__WORK INSTRUCTION__
Answer these questions from the article on the Prosperous Armenia Party's finances:
(a) How many members does the party claim to have?
(b) On what date are the parliamentary elections that Tsarukian intends to win?
(c) Who is the party's chief spokesman?

** Opening SUPPLIED TEXT block **

A political party led by Armenia’s reputedly wealthiest businessman close to President Robert Kocharian claims to have made no expenditures last year, despite opening hundreds of offices and handing out politically motivated aid, it emerged on Friday.
Under Armenian law, all officially registered parties must issue annual financial reports detailing their real incomes and expenditures. Few of them are believed to comply with the requirement.
The Prosperous Armenia Party (BHK) of Gagik Tsarukian posted zero expenditures in its report submitted to the Armenian Ministry of Justice recently. Founded just over a year ago, the BHK aggressively expanded in the course of 2006 and now claims to have as many as 370,000 members, making it by far the largest party in the country.
The party also opened some 500 big and small offices across Armenia that are now buzzing with activity in the run-up to the May 12 parliamentary elections which Tsarukian intends to win.
According to the chief BHK spokesman, Baghdasar Mherian, the party has spent nothing on that because all of those offices are owned by its members and “people close to the party.” Speaking to RFE/RL, Mherian also claimed that none of the thousands of people working for the party, including himself, gets paid by Tsarukian. “All of them are volunteers,” he said.
The tycoon spent last year millions of dollars on providing agricultural relief, free medical aid and other supposedly public services to scores of impoverished Armenians. The heavily advertised assistance, portrayed as “benevolence” by the BHK but condemned as vote buying by critics, was technically distributed by an obscure charity bearing Tsarukian’s name. However, promotional reports aired by several Armenian TV stations last fall clearly attributed it to the party.

** Closing SUPPLIED TEXT block **
** Opening RECORD EXTRACTS block **

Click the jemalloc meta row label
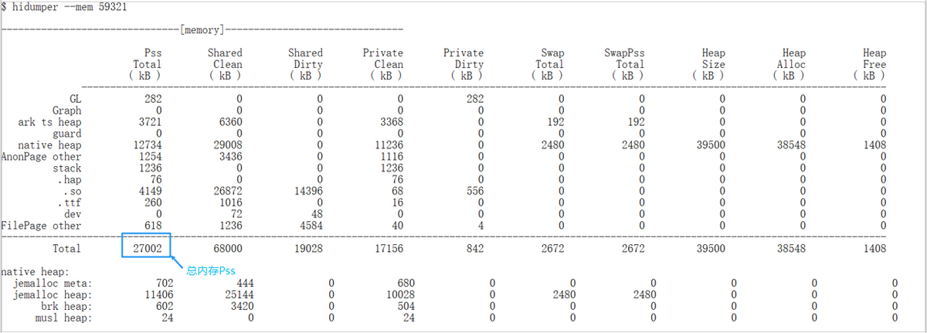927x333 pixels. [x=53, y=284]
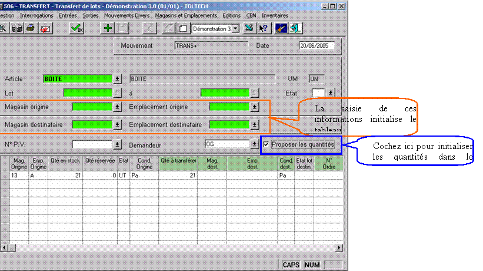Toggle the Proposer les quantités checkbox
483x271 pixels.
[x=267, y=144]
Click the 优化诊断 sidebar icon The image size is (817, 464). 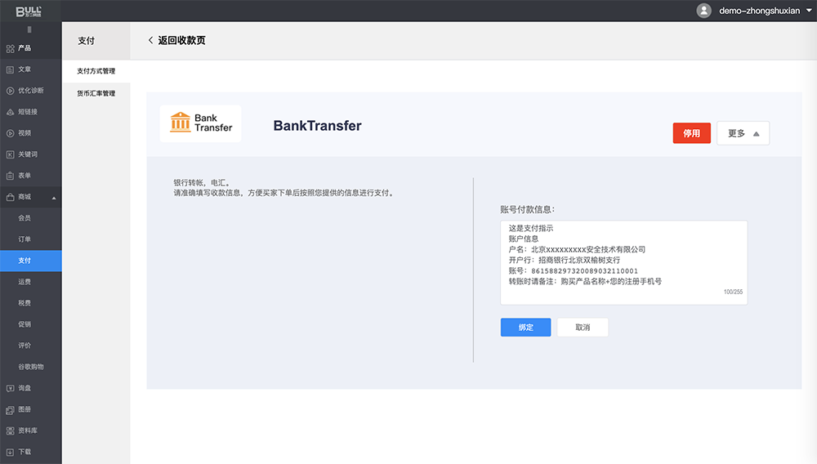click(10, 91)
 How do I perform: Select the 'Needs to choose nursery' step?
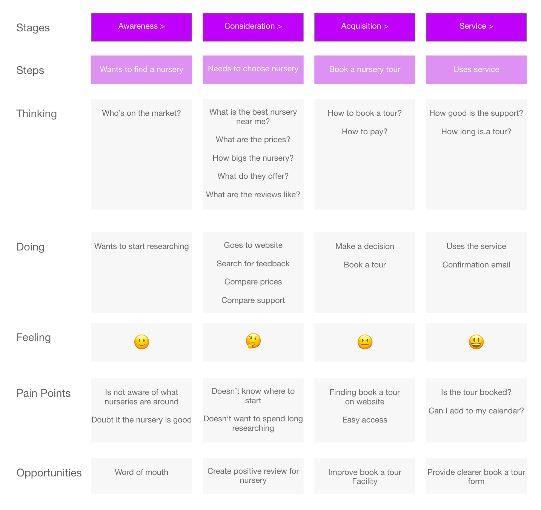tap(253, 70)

** Closing RECORD EXTRACTS block **

__THE ANSWER__
(a) As many as 370,000
(b) May 12
(c) Baghdasar Mherian